3.1 Revisiting the interpretation of the parameters of a linear model

Geometrically, the linear model \boldsymbol{y} = \mathbf{X} \boldsymbol{\beta} + \text{residuals} corresponds to the projection on to the span of \mathbf{X} and gives the line of best fit in that space.

It is perhaps easiest to visualize the two-dimensional case, when \mathbf{X} = (\mathbf{1}_n^\top, \mathbf{x}_1^\top)^\top is a n \times 2 design matrix and \mathbf{x}_1 is a continuous covariate. In this case, the coefficient vector \boldsymbol{\beta}=(\beta_0, \beta_1)^\top represent, respectively, the intercept and the slope.

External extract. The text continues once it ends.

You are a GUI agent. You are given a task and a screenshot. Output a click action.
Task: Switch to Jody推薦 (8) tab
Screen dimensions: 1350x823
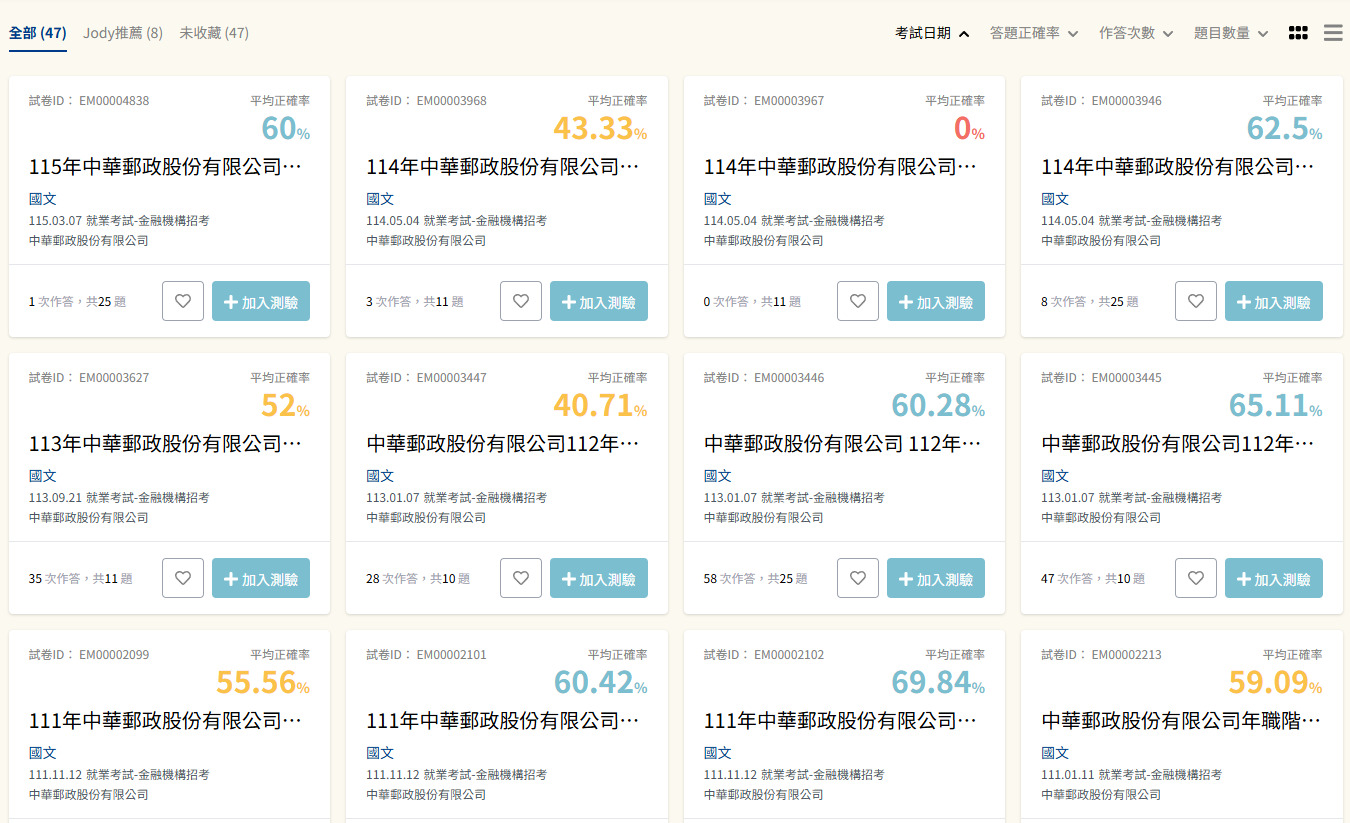pyautogui.click(x=123, y=33)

If \mathbf{X} = \mathbf{1}_n, the model only consists of an intercept, which is interpreted as the mean level. Indeed, the projection matrix corresponding to \mathbf{1}_n, \mathbf{H}_{\mathbf{1}_n}, is a matrix whose entries are all identically n^{-1}. The fitted values of this model thus correspond to the mean of \boldsymbol{y}, \bar{y} and the residuals are the centred values \boldsymbol{y}-\mathbf{1}_n \bar{y} whose mean is zero.

More generally, for \mathbf{X} an n \times p design matrix, the interpretation is as follows: a unit increase in \mathrm{x}_{ij} (\mathrm{x}_{ij} \mapsto \mathrm{x}_{ij}+1) leads to a change of \beta_j unit for y_i (y_i \mapsto \beta_j+y_i), other things being held constant. Beware of models with higher order polynomials and interactions: if for example one is interested in the coefficient for \mathbf{x}_j, but \mathbf{x}_j^2 is also a column of the design matrix, then a change of one unit in \mathbf{x}_j will not lead to a change of \beta_jx_j for y_j!

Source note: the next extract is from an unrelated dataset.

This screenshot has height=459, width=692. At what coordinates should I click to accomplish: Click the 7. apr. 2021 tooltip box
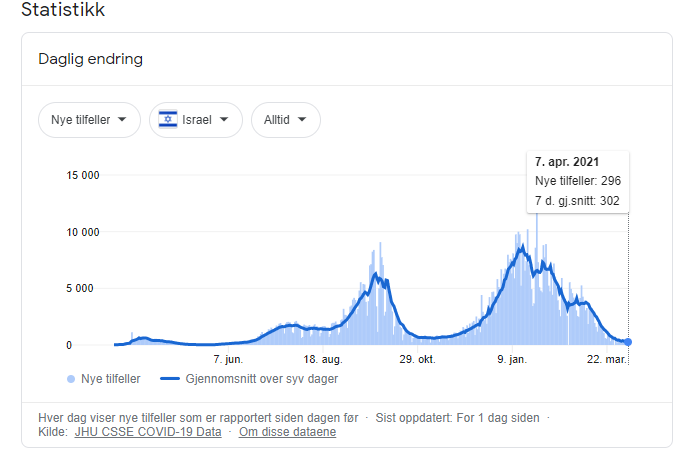(x=578, y=181)
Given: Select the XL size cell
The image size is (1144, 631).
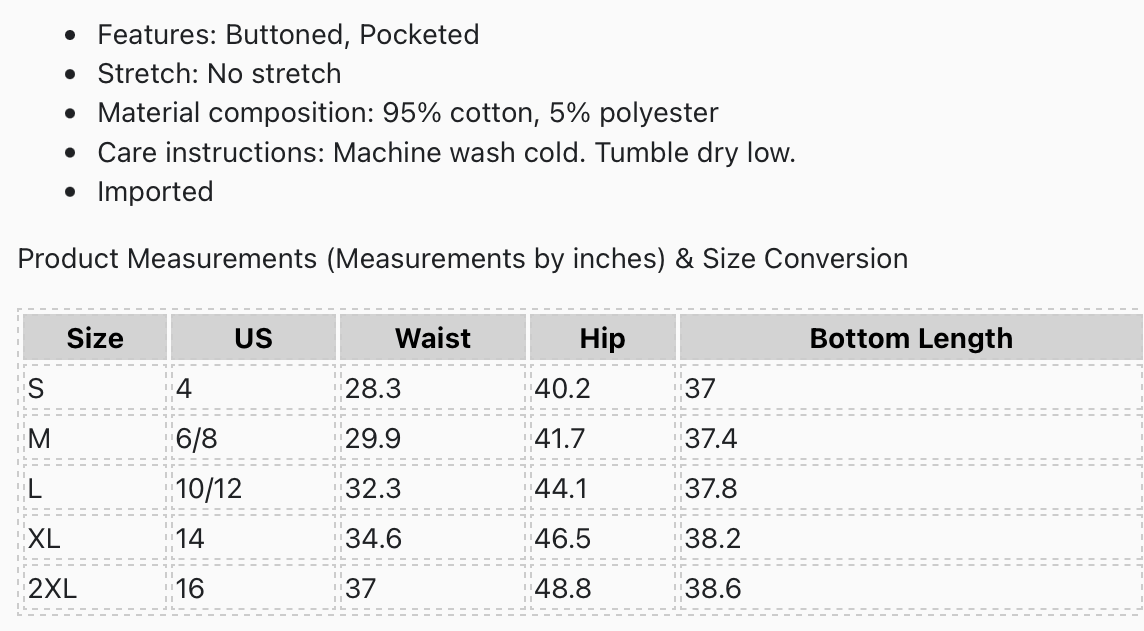Looking at the screenshot, I should click(x=96, y=538).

The FWL theorem says the coefficient \boldsymbol{\beta}_2 in the regression \boldsymbol{y} =\mathbf{X}_1\boldsymbol{\beta}_1 + \mathbf{X}_2\boldsymbol{\beta}_2 + \boldsymbol{\varepsilon} is equivalent to that of the regression \mathbf{M}_1\boldsymbol{y} =\mathbf{M}_1 \mathbf{X}_2\boldsymbol{\beta}_2 + \boldsymbol{\varepsilon} This can be useful to distangle the effect of one variable.

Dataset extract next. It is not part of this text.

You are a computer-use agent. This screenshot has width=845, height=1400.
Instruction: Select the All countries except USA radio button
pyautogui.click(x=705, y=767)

The intercept coefficient does not correspond to the mean of \boldsymbol{y} unless the other variables in the design matrix have been centered (meaning they have mean zero). Otherwise, the coefficient \beta_0 associated to the intercept is nothing but the level of y when all the other variables are set to zero. Adding new variables affects the estimates of the coefficient vector \boldsymbol{\beta}, unless the new variables are orthogonal to the existing lot.